→ **WORK TO COMPLETE**
Extract the records verbatim, from the line containing "Image resolution: width=1000" through the end of the records, both ends included. Leave out the pictures.

--- Begin RAW DATA ---

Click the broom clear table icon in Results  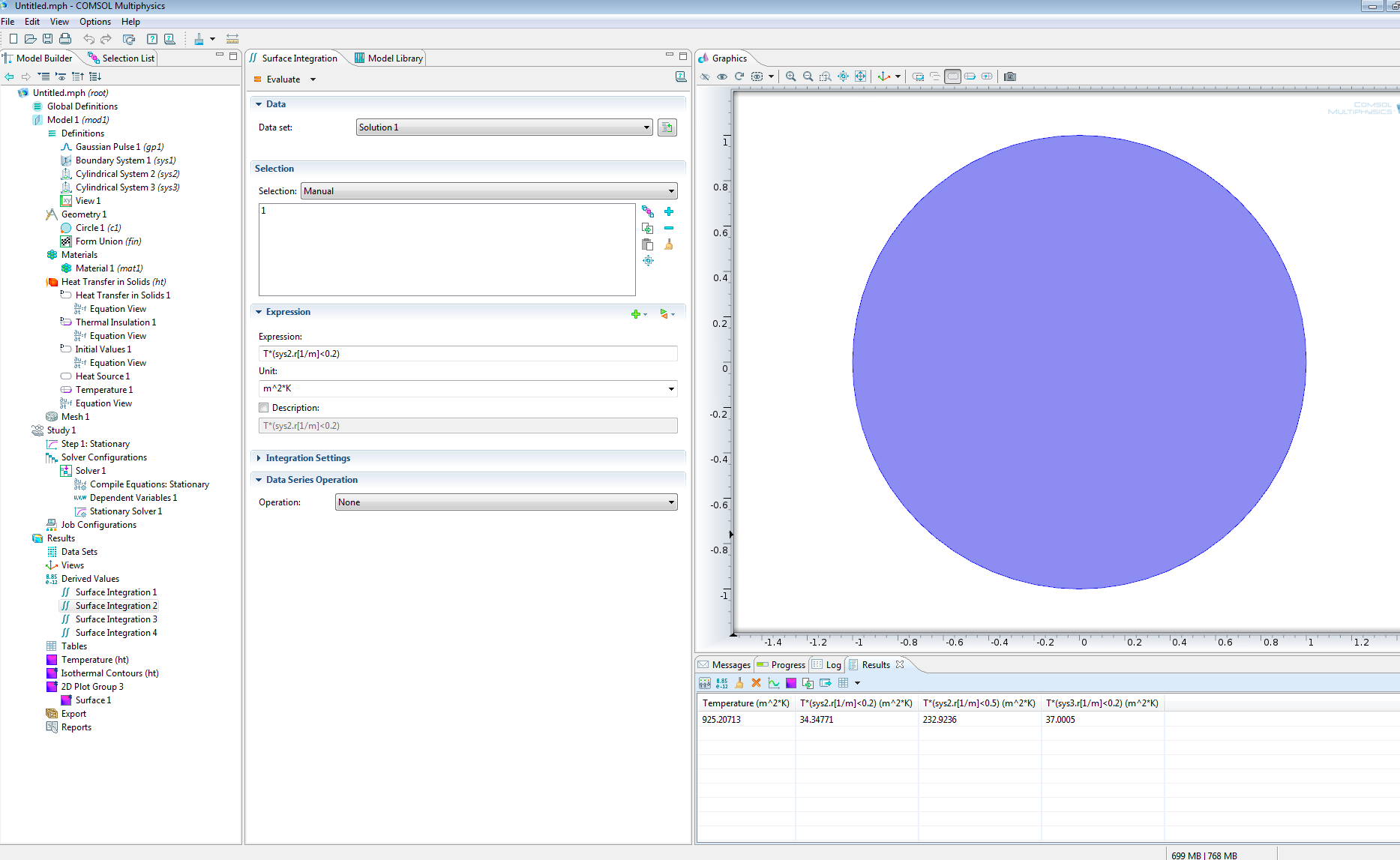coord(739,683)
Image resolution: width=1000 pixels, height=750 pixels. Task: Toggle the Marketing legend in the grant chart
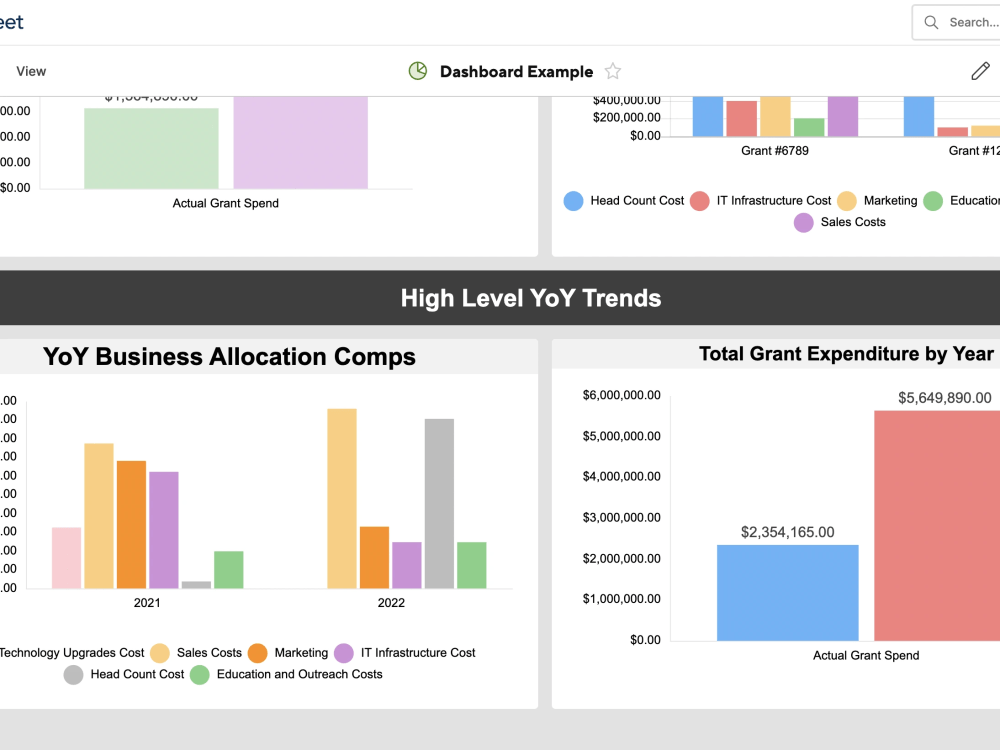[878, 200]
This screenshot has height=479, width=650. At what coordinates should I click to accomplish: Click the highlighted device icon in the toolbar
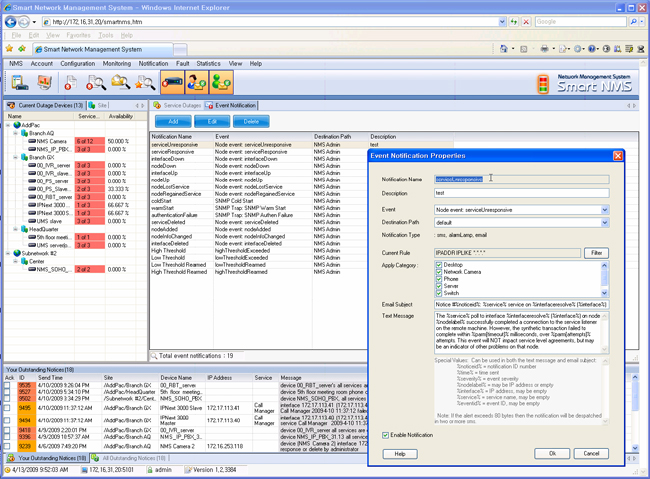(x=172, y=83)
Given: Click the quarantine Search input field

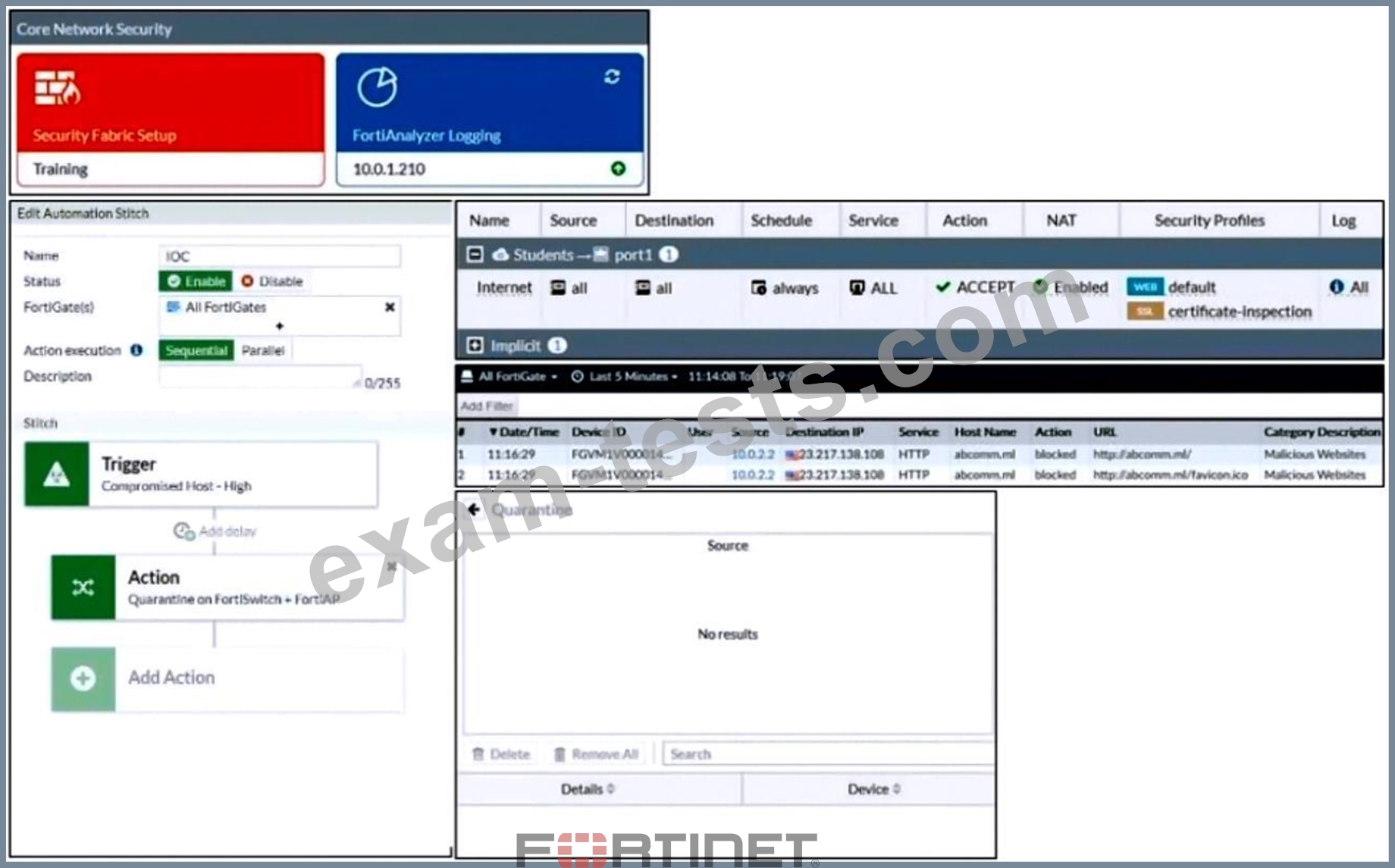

--- End RAW DATA ---

→ **WRITTEN ANSWER**
Image resolution: width=1000 pixels, height=750 pixels. Task: Toggle the Marketing legend in the grant chart
[878, 200]
This screenshot has height=479, width=650. At what coordinates should I click to accomplish: Click the highlighted device icon in the toolbar
(x=172, y=83)
Given: Click the quarantine Search input field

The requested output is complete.